Working at Oblong felt more meaningful than any job I’d had before.  I wanted to keep working there.  I also knew, as one of six co-managers, that we couldn’t afford to pay me for work I was good at.  Oblong needed someone to do marketing and publicity. That wasn’t my skill set, and perhaps part of me knew I needed to take a step back. The take-over of the community centre had been stressful for all of us because of uncertain funding and unforeseen problems.

One evening, I ran into my Master’s degree supervisor at the swimming pool and asked about PhD funding.  Then I hatched a plan that would allow me to keep working with Oblong and get paid by someone else.  My colleagues at Oblong were up for the idea.  The ESRC and the University of Leeds accepted my proposal for PhD funding.  Oblong made my job role redundant, and I took the summer off.

I planned to do research about how Big Society policies affected grassroots community organisations. When I wrote my proposal, David Cameron and the Conservatives had been in power for just over a year.  The ‘Big Society’ was a big buzzword in the UK – a policy concept so vague, yet so evocative, that it was easy to develop a strong opinion without really understanding what it actually meant!  The news we read about the Big Society focussed on ‘empowerment’ for ‘communities’.  At Oblong we joked, ‘Didn’t we think of that before the Conservatives did?!’  Meanwhile cuts to public services and schemes to get people running their local post offices and village halls in their ‘spare time’ seemed to miss the point.  We wondered whether anyone in government had ever lived in inner-city Leeds or had any idea what life was like for people here.

I personally felt deep-down angry about the so-called Big Society.  My experience of that type of policy was the Community Asset Transfer project I’d co-ordinated with Oblong.  As a small, grassroots charity, it was a big step for Oblong to take over running Woodhouse Community Centre.  The centre is owned by Leeds City Council, which ran it at a loss up until the asset transfer.  The deal was this: Oblong had to refurbish the building, using part-grant, part-loan funding available for this purpose, and then we could run it for 50 years rent-free, so long as we took responsibility for all the maintenance, insurance, utilities and loan repayments.  (Great deal, eh?)  Oblong’s vision was to turn the drab, little-used centre into a thriving community hub. This was the sort of thing the new Conservative government supported – a community group empowered enough to run its own community centre.  But our experience was difficult, if not nightmarish.

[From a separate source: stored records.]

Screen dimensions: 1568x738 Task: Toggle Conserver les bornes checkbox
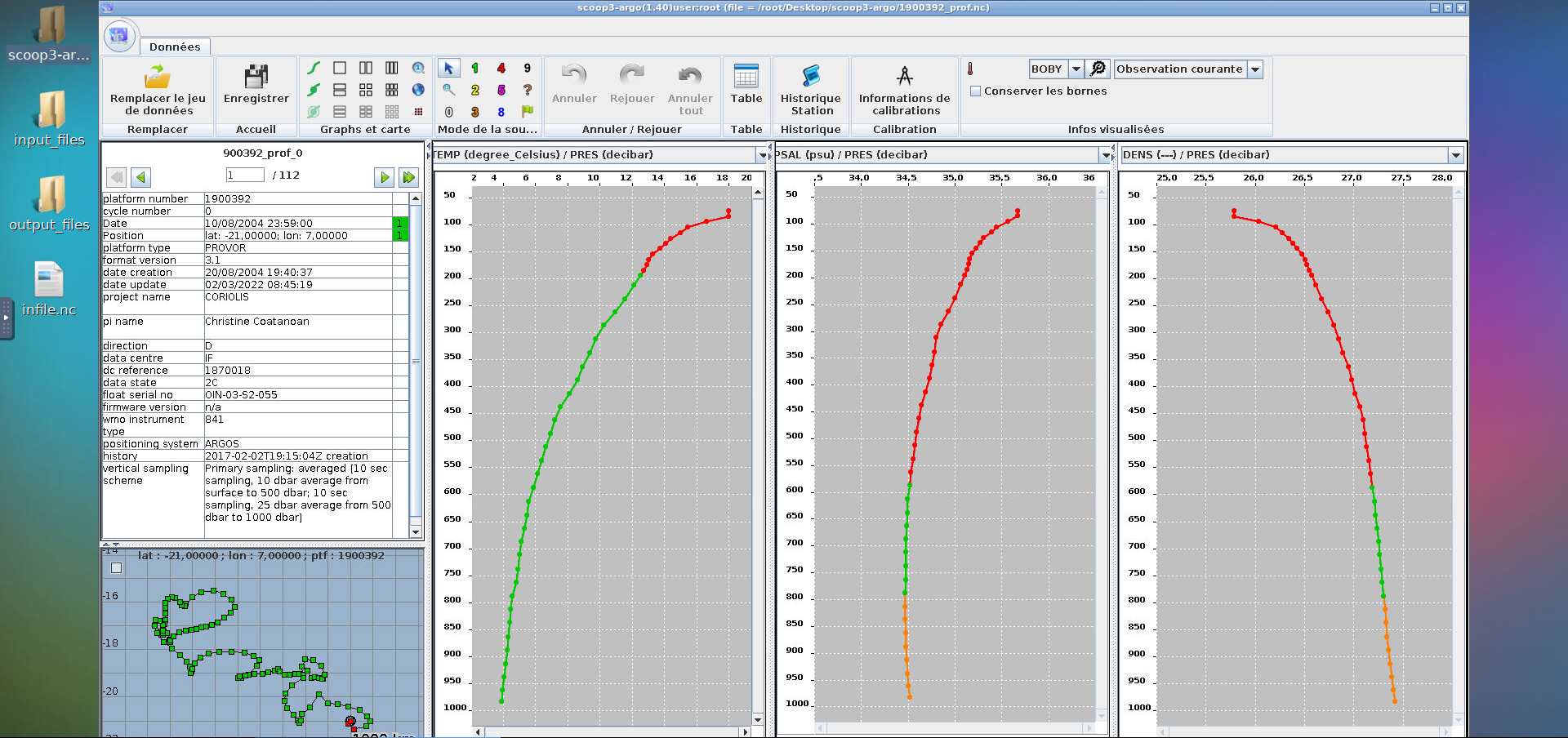click(975, 91)
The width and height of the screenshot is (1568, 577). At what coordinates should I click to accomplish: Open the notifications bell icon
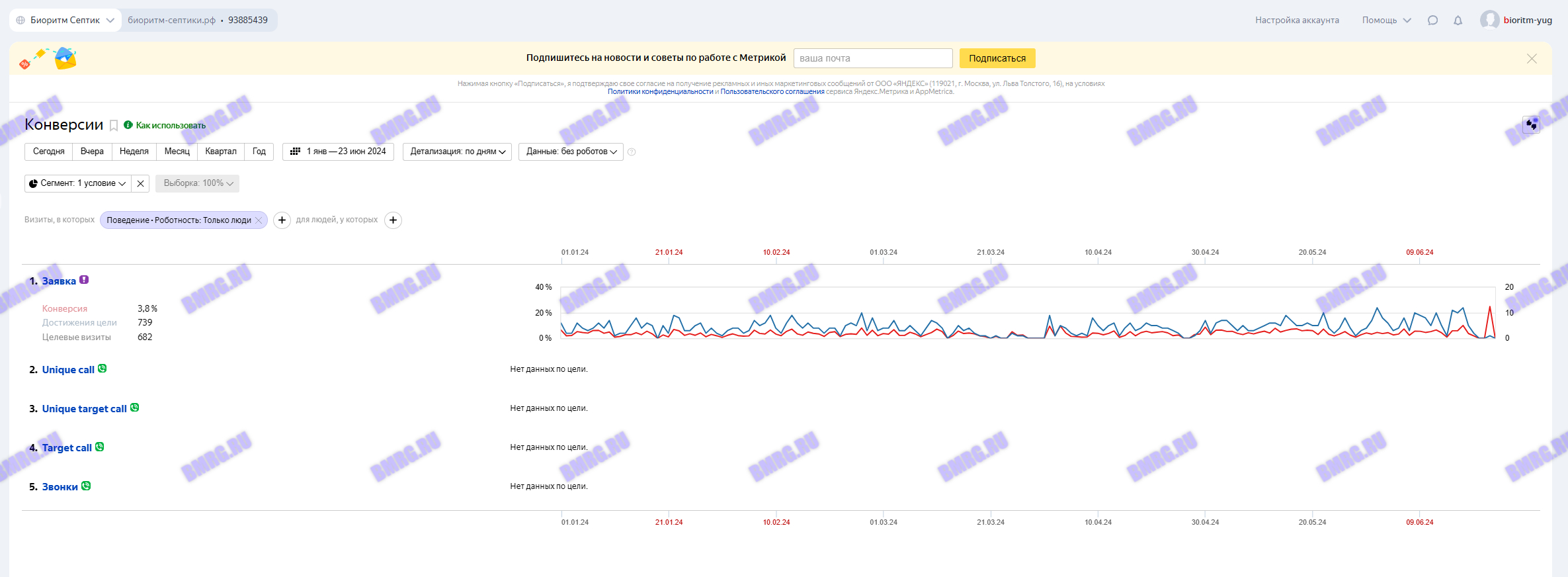click(1458, 21)
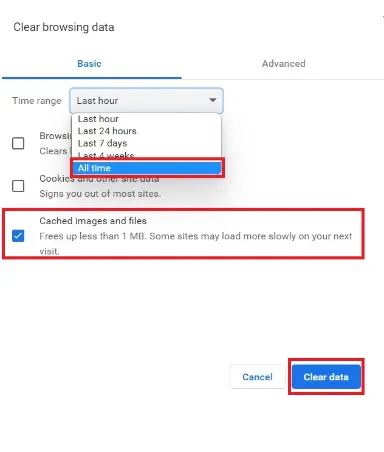The height and width of the screenshot is (452, 384).
Task: Uncheck Cached images and files checkbox
Action: [x=18, y=236]
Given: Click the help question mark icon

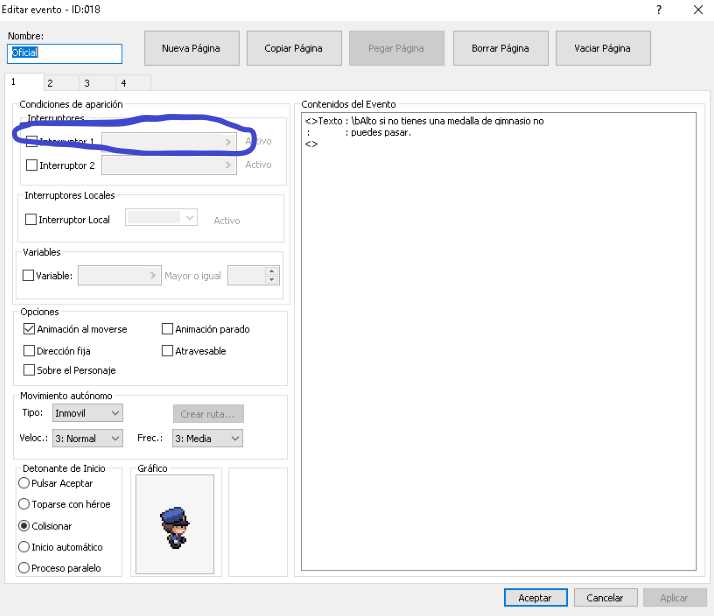Looking at the screenshot, I should pyautogui.click(x=658, y=9).
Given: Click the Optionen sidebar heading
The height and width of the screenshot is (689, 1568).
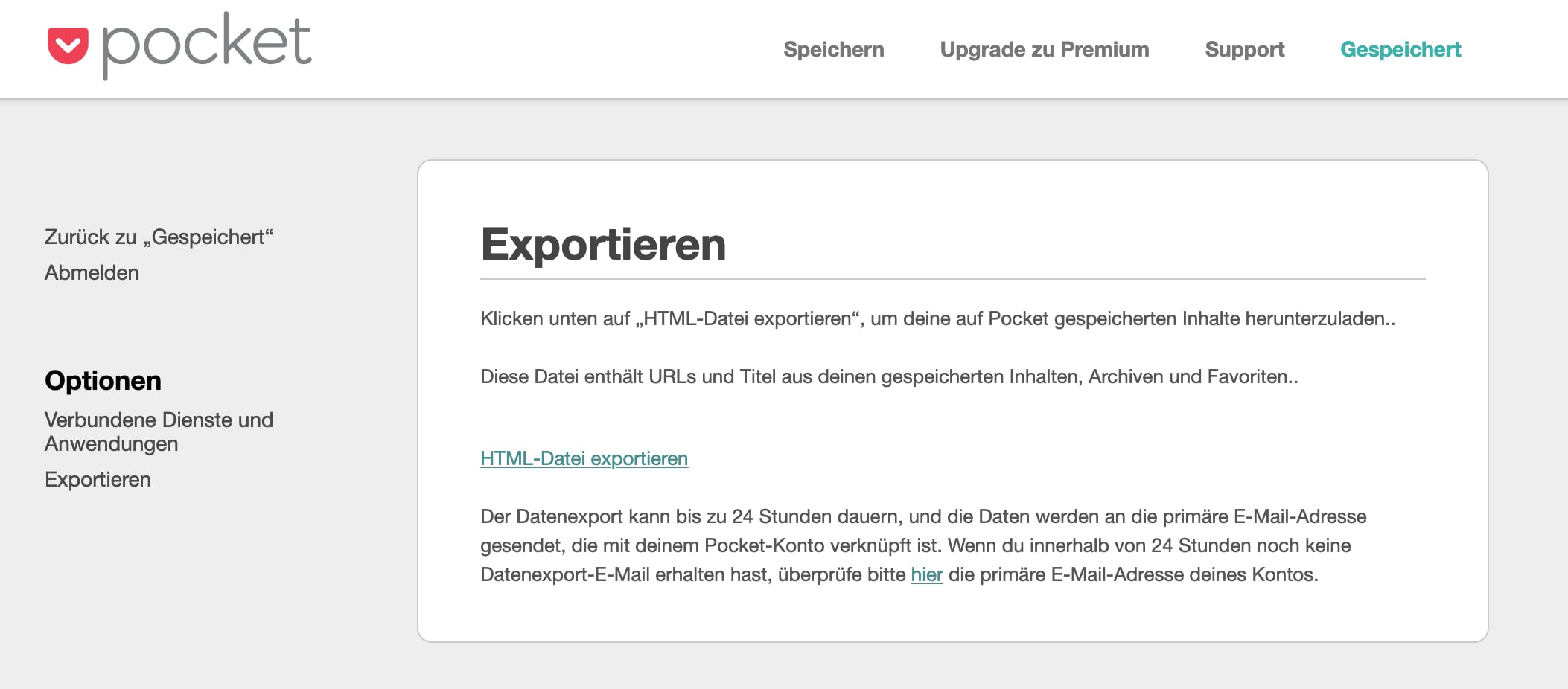Looking at the screenshot, I should (x=103, y=380).
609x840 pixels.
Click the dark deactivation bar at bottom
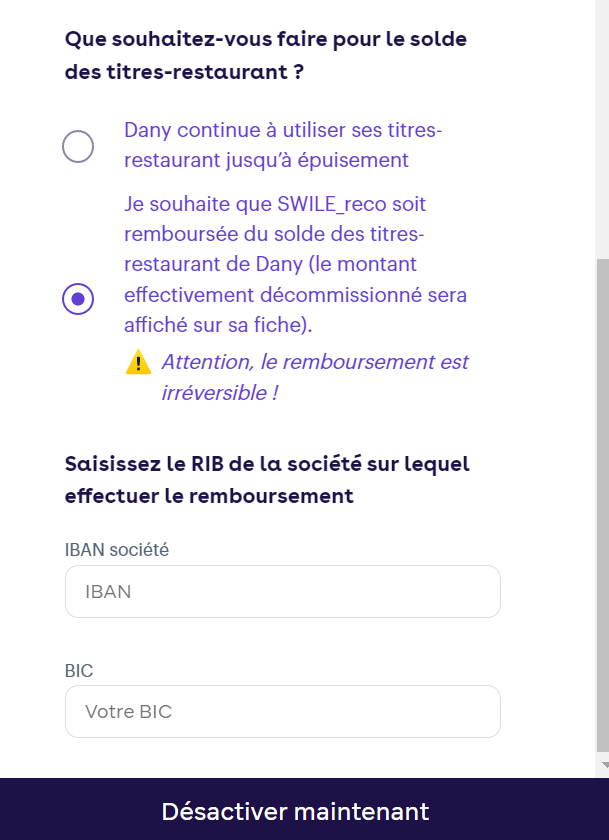click(x=297, y=811)
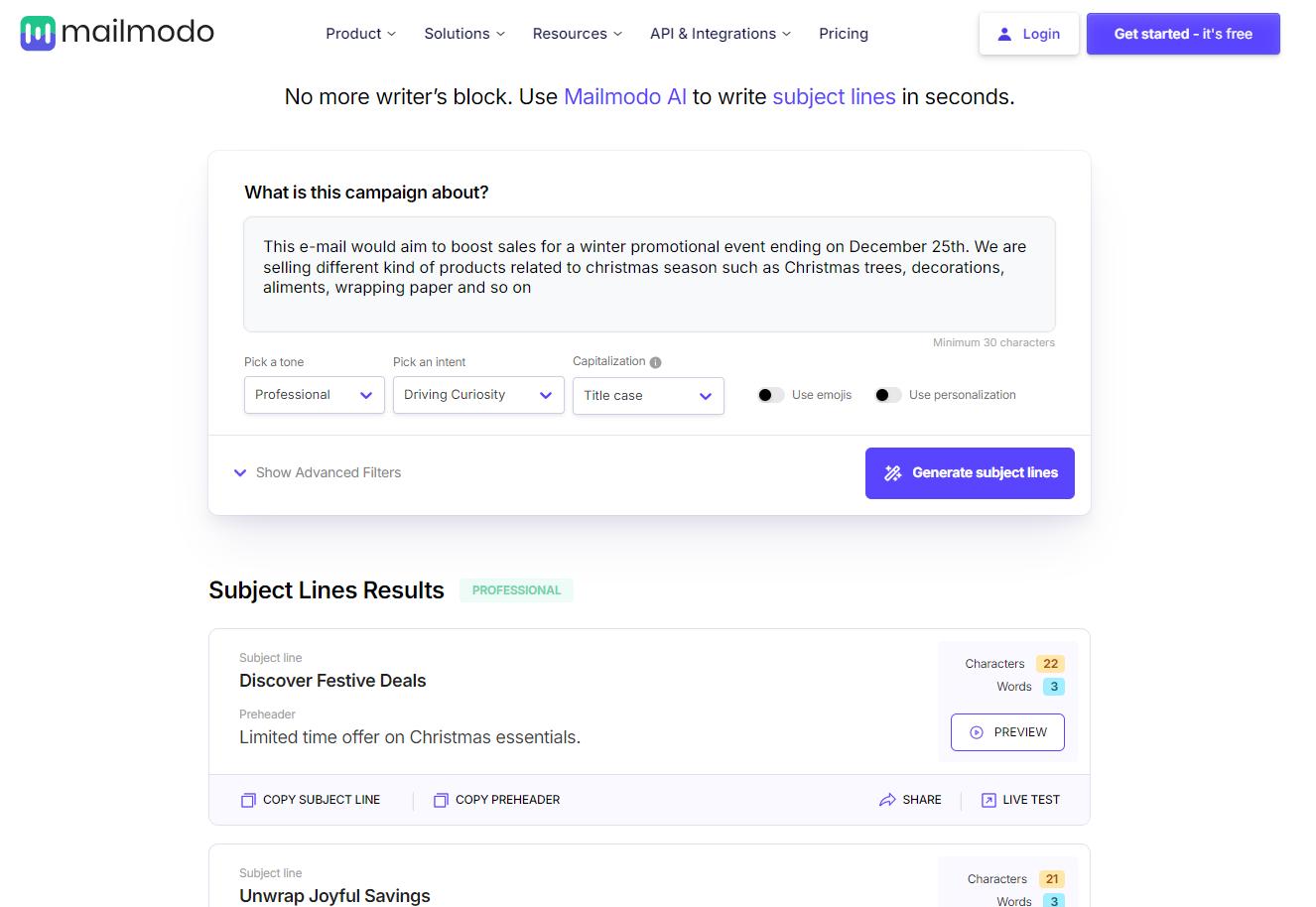Select the copy icon beside Copy Subject Line

(x=248, y=799)
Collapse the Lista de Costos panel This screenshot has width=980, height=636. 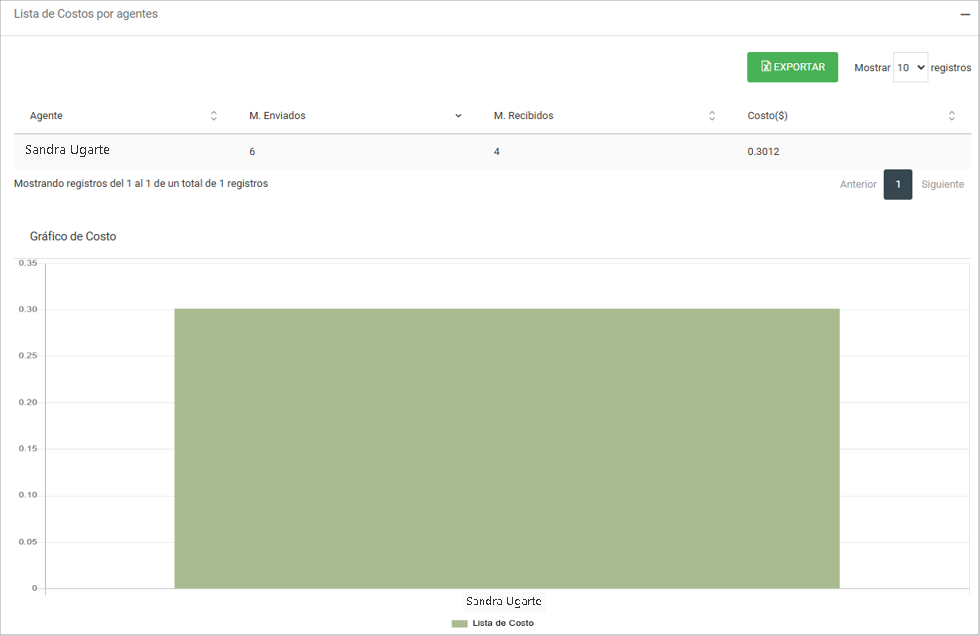pos(965,15)
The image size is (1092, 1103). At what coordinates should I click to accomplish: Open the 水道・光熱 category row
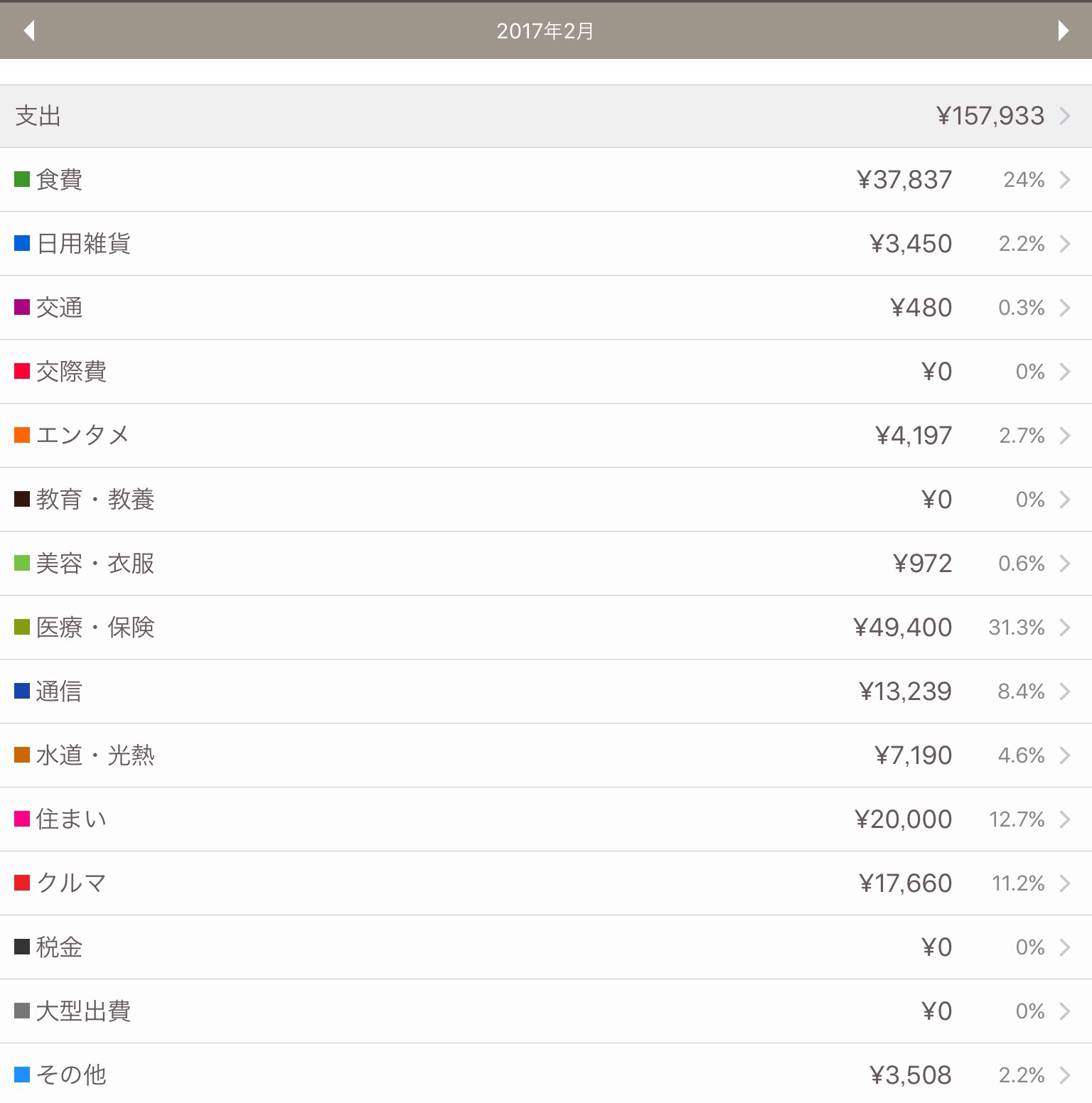[x=546, y=755]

I described it in the Guardian as “a complicated process” – and that was before the Social Investment Business temporarily halted funding in the middle of building refurbishment, due to Oblong’s actual grant income not meeting forecasts in our financial plan.  We could only afford to pay each employee for twelve hours a week at that point.  Alongside this winter crisis, during which our locally-owned building team sustained nearly £100,000 of outstanding fees because Oblong could not access funds, legal matters proved complicated too.  It took months – and thousands of pounds – more than anticipated for the city government and Oblong’s lenders to agree legal terms which would protect the building for public use but also guarantee the security of the loan.  Oblong was stuck in the middle and, initially, footing the bill!  Meanwhile our precious few centre users were finding other buildings to use.  When we finally moved in and re-opened the centre, our hoped-for rental income was lagging far behind necessary levels.  We hadn’t yet received the longed-for grant from the Big Lottery which, from March that year, would provide salaries and expenses to continue running volunteering activities (thank goodness!).  Our financial reserves were practically gone.  It was harder than before to get grants because of government cuts affecting the charity sector.  Similar cuts to local government meant that, when the boiler – inherited with the building – broke in January, Leeds City Council wouldn’t contribute to the £6,000 bill.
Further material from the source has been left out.